A Checkpoint Charlie, je me suis transformé pour la première fois de ma vie en sujet de photographie. Les touristes me saluent et m’immortalisent avec leurs appareils photo pendant que je traverse, au volant de cette Trabant bleu glacier, le carrefour où les chars soviétiques et américains se sont faits face. C’est à proximité de cet endroit mythique que « Trabi World » est installé.
Pour les touristes et les nostalgiques, cette société propose un « Trabi-Safari ». C’est de là que commence ma première balade au volant d’une Trabant. La condition, cependant, est que Dirk m’accompagne. « La technologie de la voiture est déjà ancienne, nous dit-il, et si quelque chose tombe en panne alors vous resterez planté là ! ».
J’ai énormément de mal à m’installer à bord avec mon 1,87 m. C’est tout de même incroyable quand on sait que des familles de quatre personnes se sont entassées à bord de ce petit véhicule en Duropast avec leurs bagages ! Et la famille prenait ensuite la route vers la Hongrie et le lac Balaton… ou vers les plages nudistes de la mer Baltique !
Le « Trabi-Safari » c’est une promenade touristique pour voir les principales curiosités de Berlin : la Porte de Brandebourg, Alexanderplatz et la tour de la télévision, East Side Gallery avec une vue immanquable sur le « couloir de la mort »… Dirk et moi prenons pourtant la direction opposée, vers le quartier de Prenzlauer Berg. Dirk a grandi là-bas et ses souvenirs d’enfance incluent, bien sûr, la Trabi… Et ce ne sont pas que des bons souvenirs.
« Mon père mesurait deux mètres et je devais toujours m’assoir derrière lui, complètement serré » se plaint-il. A l’arrière les sièges étaient recouverts de housses en polyamide. L’homme de 44 ans a toujours cette odeur prenante dans le nez.
Pauvre Trabant. Après la réunification, la « Rennpappe » n’avait plus aucune valeur. Les citoyens libérés de la RDA se sont jetés sur les Mercedes, les BMW et autres marques occidentales qu’ils n’avaient, pendant des décennies, pu qu'admirer qu’à la télévision.
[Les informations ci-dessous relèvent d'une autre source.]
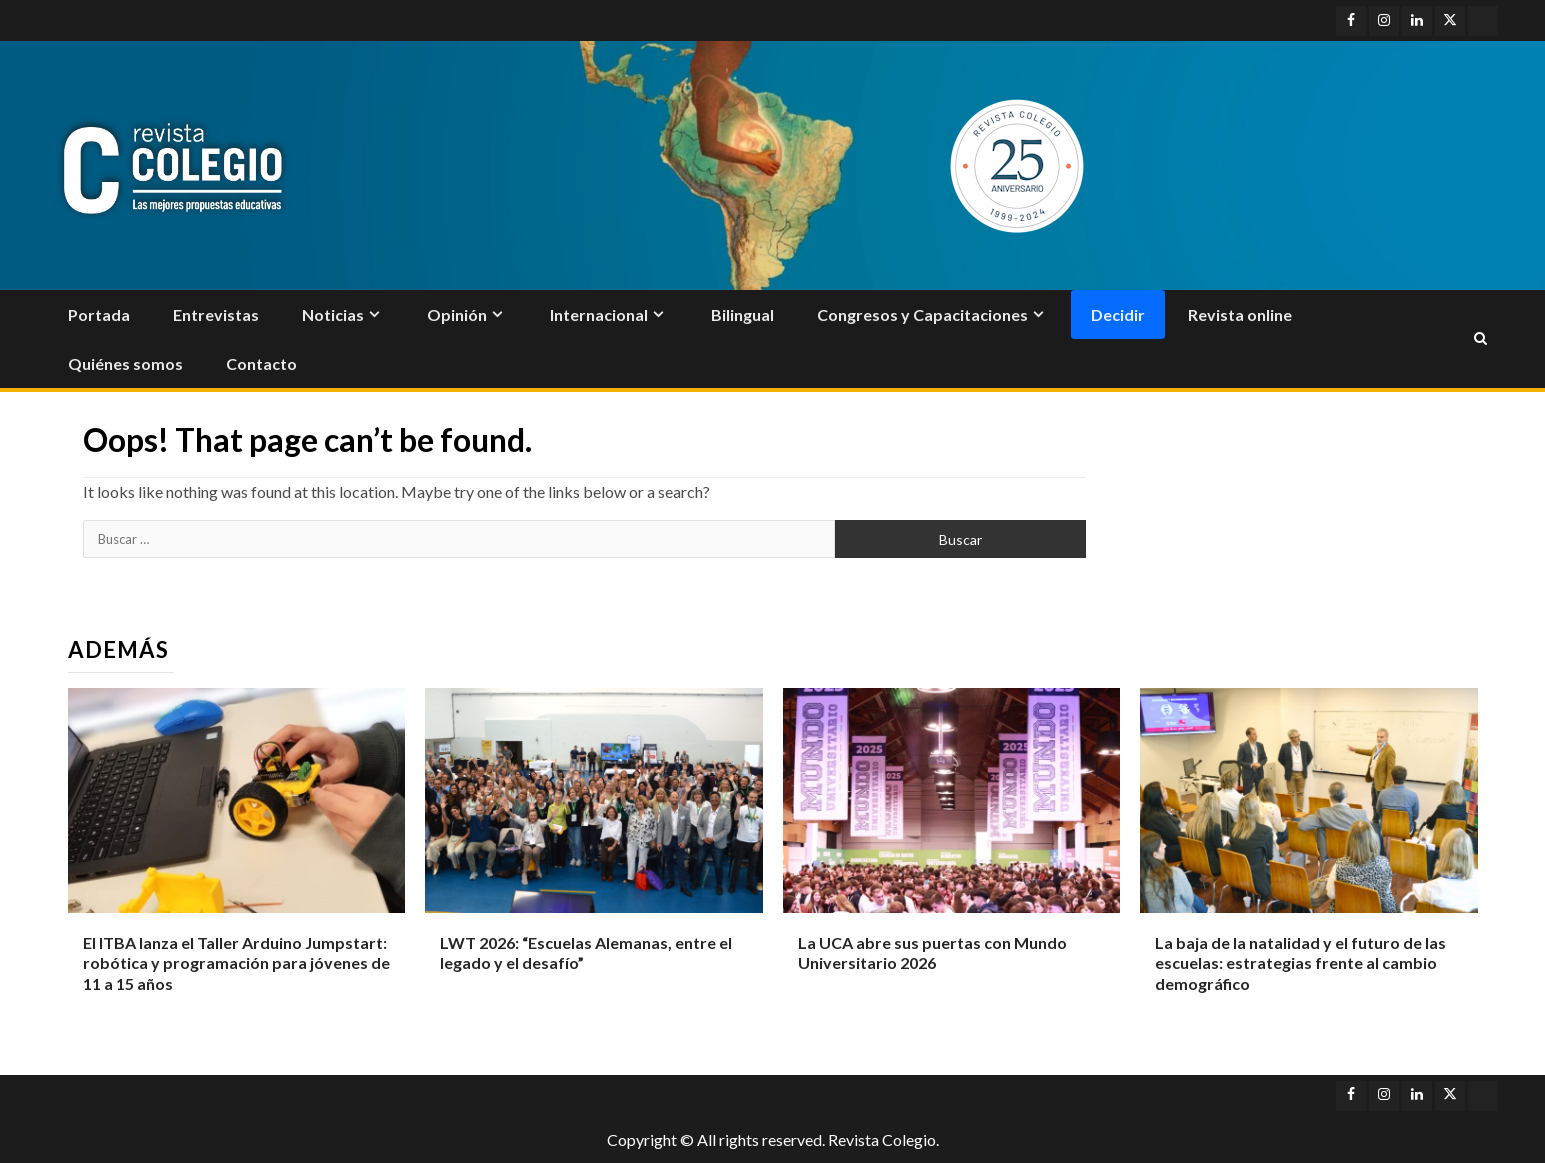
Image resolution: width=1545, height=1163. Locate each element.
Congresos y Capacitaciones (922, 314)
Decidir (1118, 314)
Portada (99, 314)
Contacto (261, 363)
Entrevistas (216, 314)
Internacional (599, 314)
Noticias (333, 314)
Les Trabis n’avaient que la valeur de la ferraille et beaucoup ont été abandonnées près des décharges ou dans la forêt. Le pays se délectait des blagues sur les Trabant et la Trabant est devenue une caricature automobile.
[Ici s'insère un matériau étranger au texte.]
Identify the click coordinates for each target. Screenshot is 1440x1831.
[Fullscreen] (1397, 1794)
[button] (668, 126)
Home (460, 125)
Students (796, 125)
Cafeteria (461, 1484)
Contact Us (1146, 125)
A ses débuts, elle était pourtant assez moderne. Avec ses 23 chevaux, la Trabant 600 aurait pu être une bonne alternative à ses concurrentes de l’Ouest, telles que la 2CV ou la Coccinelle. Mais très rapidement, on a arrêté de la développer. D'autant plus que les citoyens de la RDA devaient attendre leur Trabant neuve pendant 15 ans et qu'ils n’avaient aucune autre alternative.
Notre Trabant de 1987, avec sa plaque historique finissant par « H », est assez fraiche et a même 26 chevaux sous le capot avec un couple fabuleux de 55 Nm à 3,000 tr/min. La voiture est assez vive dans le trafic une fois qu'on s'est habitué à la manipulation du levier de vitesses au volant.
Je ne me sens pas comme un obstacle à la circulation, au contraire. Encore aujourd’hui, vous pouvez très bien évoluer dans le trafic urbain d'une grande ville comme Berlin. Sur les premiers et seconds rapports – le 600 cm3 aime les régime élevés – vous pouvez même griller les autres quand le feu passe au vert. C’est l’éclate ! C’est de la pure conduire surtout que vous ressentez la moindre irrégularité de la route.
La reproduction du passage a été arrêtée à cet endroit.